Sea of solar panels turns Mexican desert green
From a distance, it looks like a deep-blue sea has formed in the middle of the Mexican desert.
But this is no mirage -- it's the largest solar park in Latin America.
With 2.3 million solar panels -- covering the equivalent of 2,200 football fields in the arid northern state of Coahuila -- the Villanueva power plant, built by Italian energy company Enel, is part of Mexico's push to generate 43 percent of its electricity from clean sources by 2024.
Arrayed across the sand in seemingly endless rows that stretch to the horizon, the solar panels are made to turn in tandem with the sun, like a giant field of shimmering metallic sunflowers.
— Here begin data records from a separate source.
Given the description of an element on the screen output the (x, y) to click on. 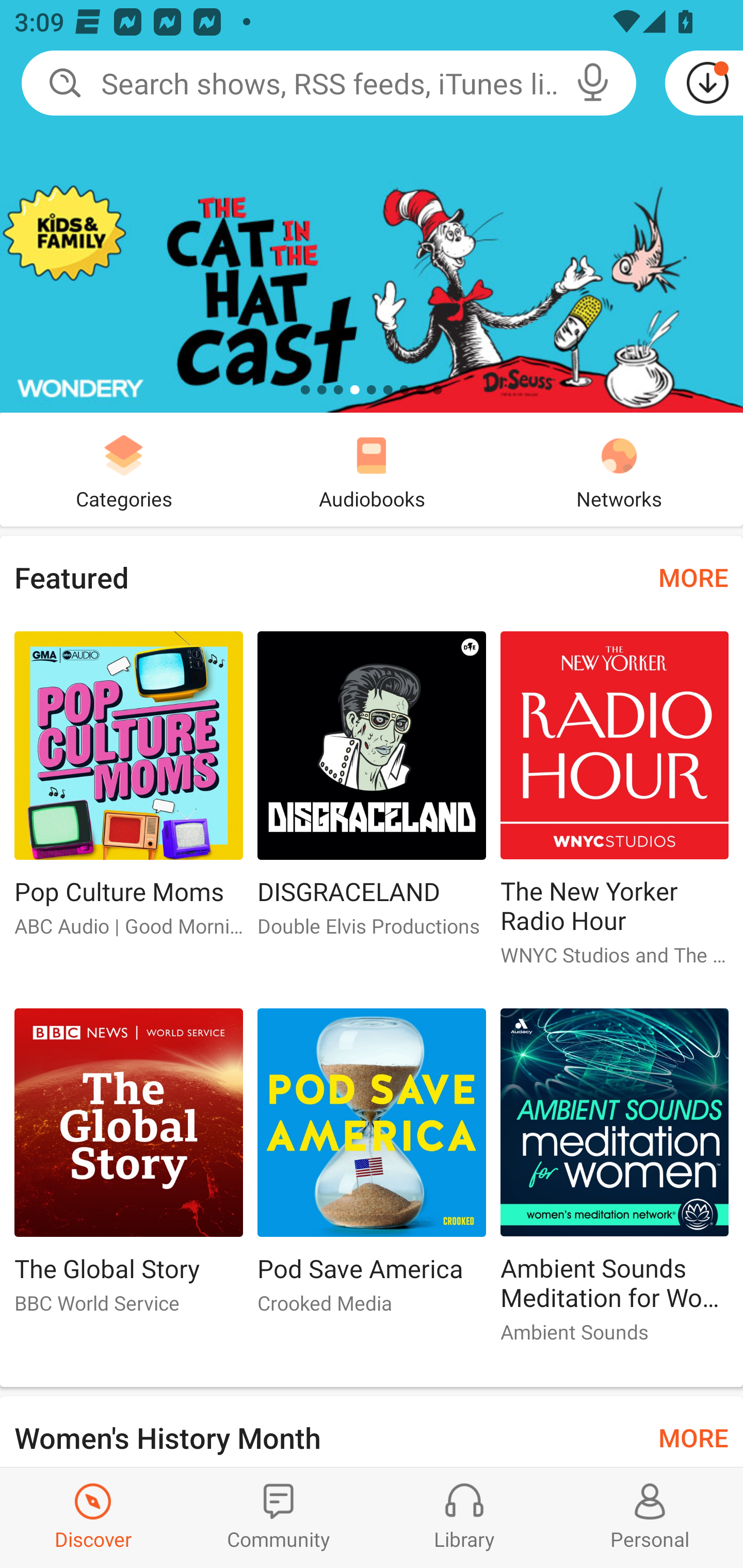
The Cat In The Hat Cast (371, 206)
Categories (123, 469)
Audiobooks (371, 469)
Networks (619, 469)
MORE (693, 576)
DISGRACELAND DISGRACELAND Double Elvis Productions (371, 792)
Pod Save America Pod Save America Crooked Media (371, 1169)
MORE (693, 1436)
Discover (92, 1517)
Community (278, 1517)
Library (464, 1517)
Profiles and Settings Personal (650, 1517)
Given the description of an element on the screen output the (x, y) to click on. 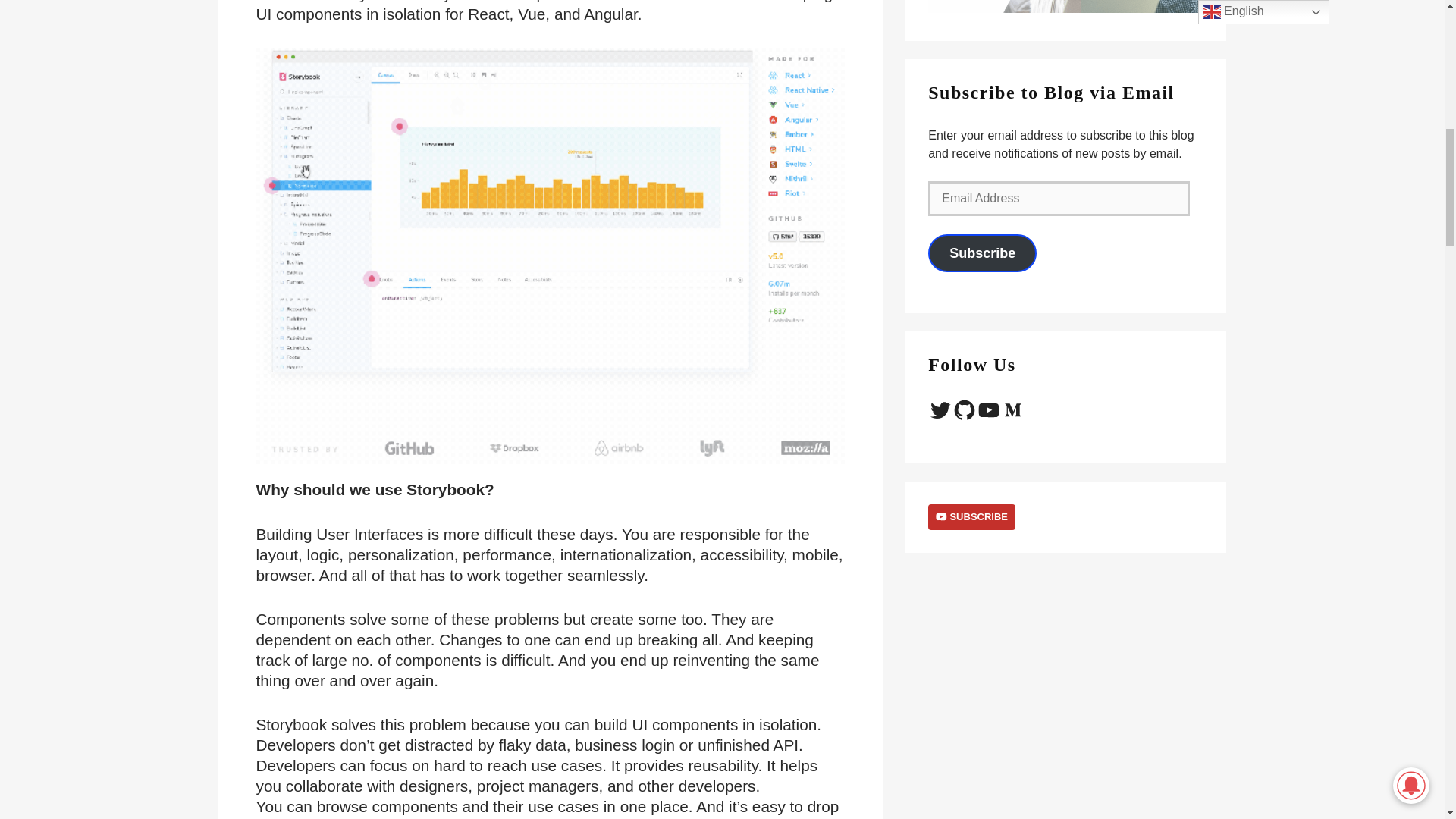
Subscribe (982, 252)
Medium (1013, 410)
Twitter (940, 410)
SUBSCRIBE (975, 516)
GitHub (964, 410)
SUBSCRIBE (971, 516)
YouTube (988, 410)
Given the description of an element on the screen output the (x, y) to click on. 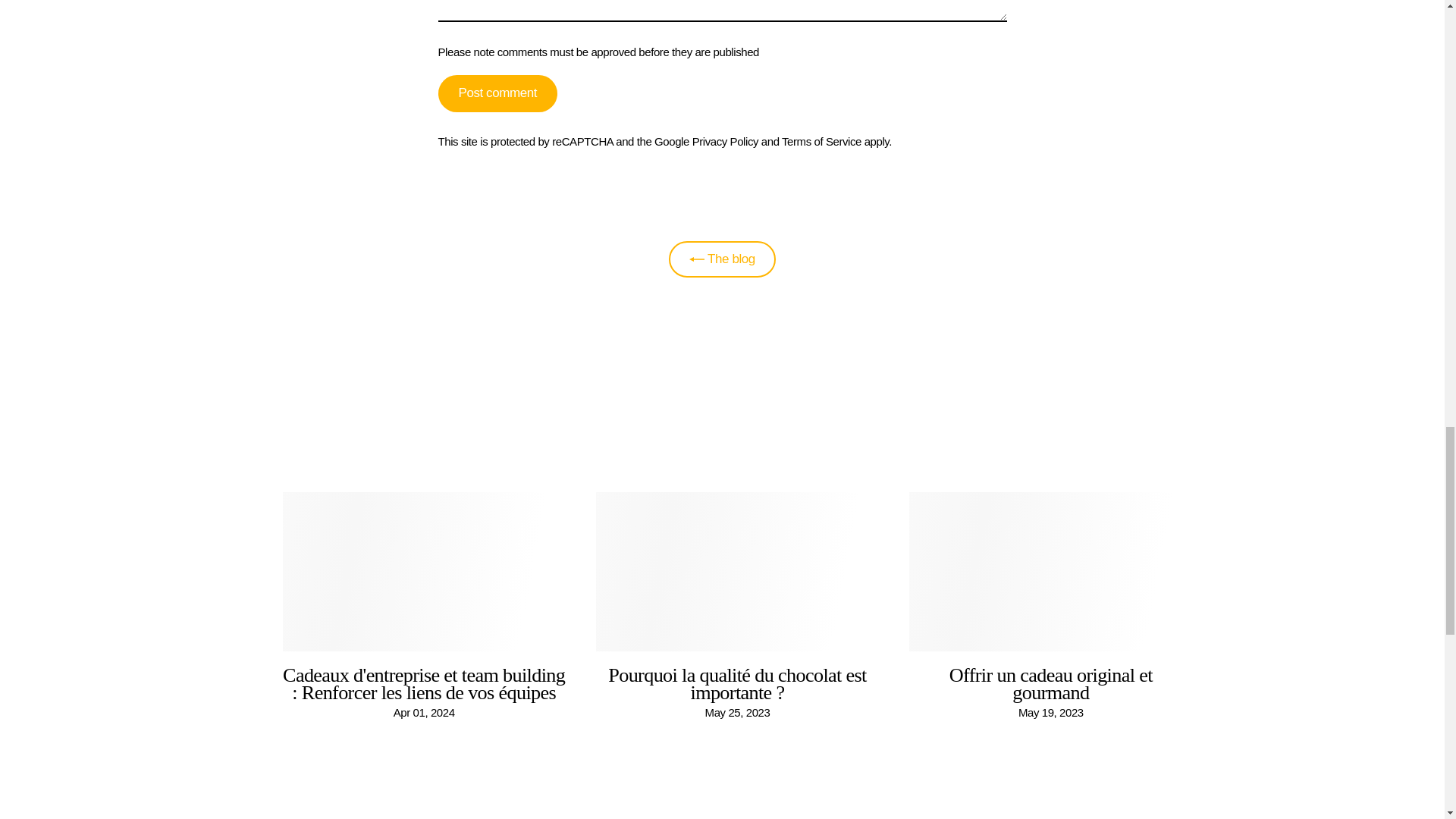
Privacy Policy (725, 141)
Post comment (497, 93)
The blog (722, 258)
Terms of Service (821, 141)
Post comment (497, 93)
Given the description of an element on the screen output the (x, y) to click on. 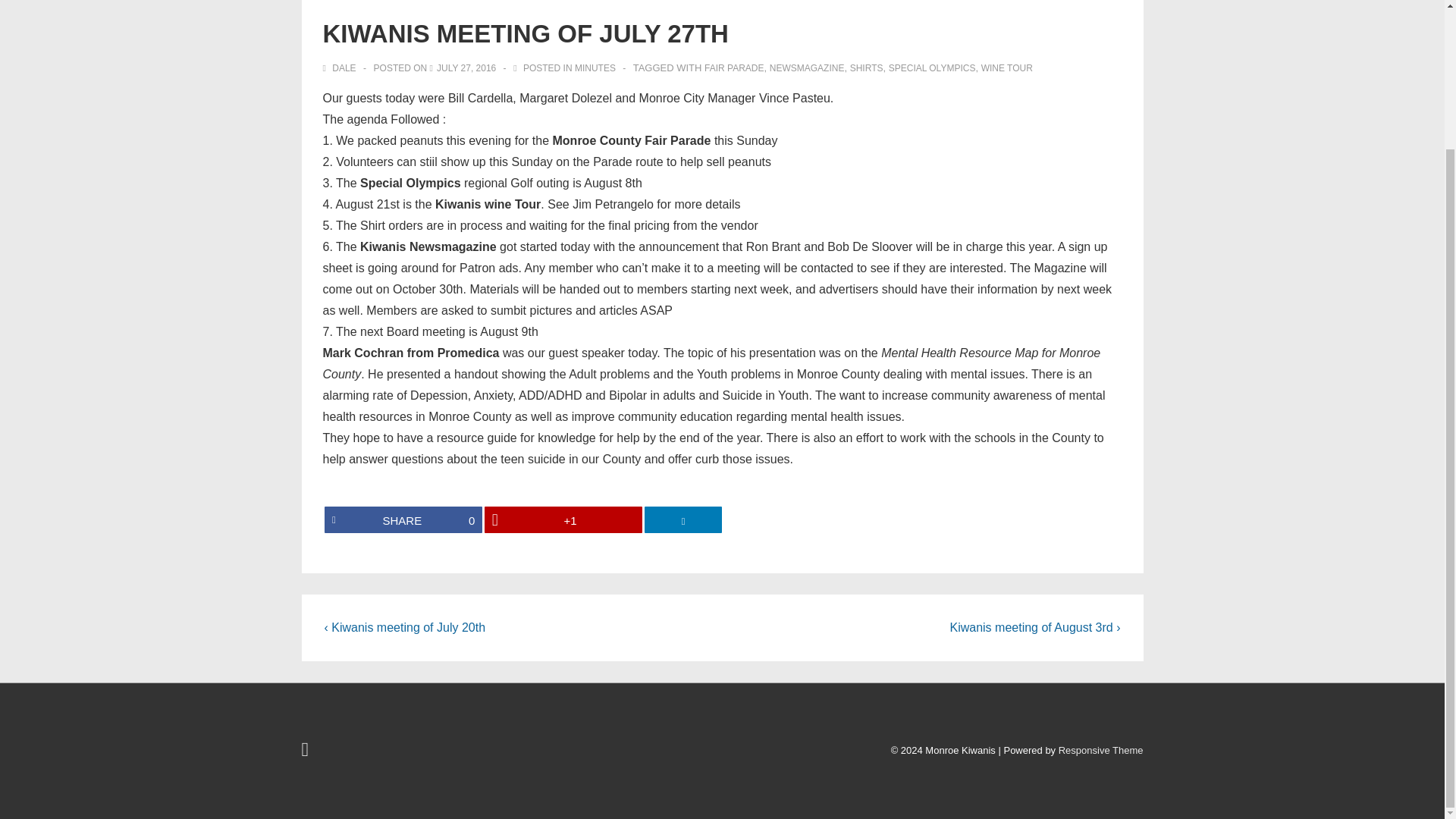
facebook (307, 752)
JULY 27, 2016 (466, 68)
Share on Linkedin (683, 519)
Share on Facebook (402, 519)
KIWANIS MEETING OF JULY 27TH (466, 68)
Responsive Theme (1100, 749)
MINUTES (595, 68)
SHIRTS (866, 68)
WINE TOUR (1006, 68)
View all posts by Dale (340, 68)
FAIR PARADE (733, 68)
DALE (340, 68)
SPECIAL OLYMPICS (402, 519)
NEWSMAGAZINE (931, 68)
Given the description of an element on the screen output the (x, y) to click on. 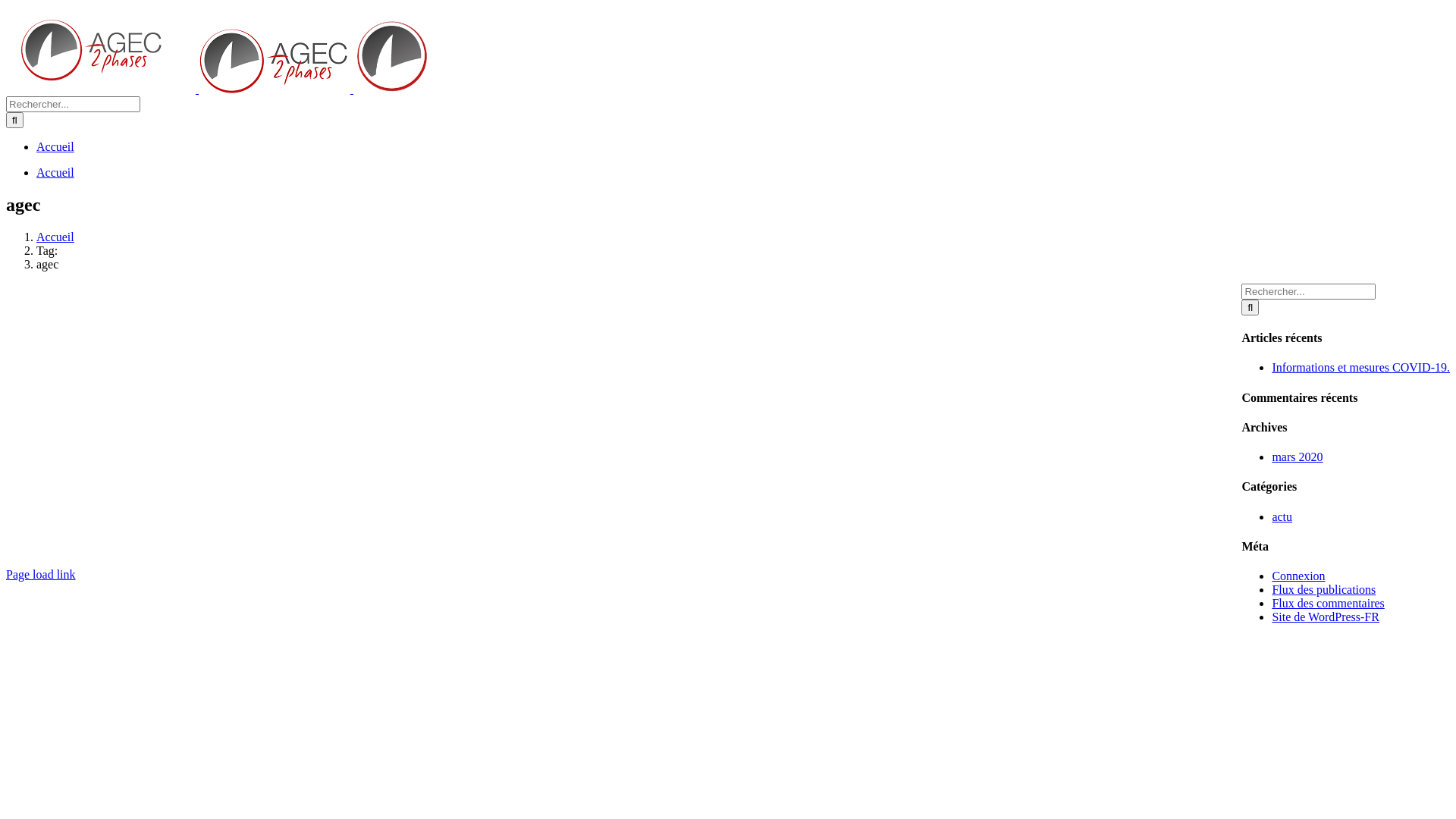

The $650-million project came online in December and is due to produce 1,700 gigawatt hours when fully operational later this year -- enough to power 1.3 million homes.
Mexico won plaudits from environmentalists in 2015 when it became the first emerging country to announce its emissions reduction targets for the United Nations climate accord, ambitiously vowing to halve them by 2050.
To get there, it is tendering clean energy projects in which private companies produce, sell and purchase electricity on an open market.
The three projects tendered so far have generated an estimated $8.6 billion in investment. The resulting electricity will power some 6.5 million homes, according to government figures.
The Villanueva plant is the largest solar project in the world outside China and India.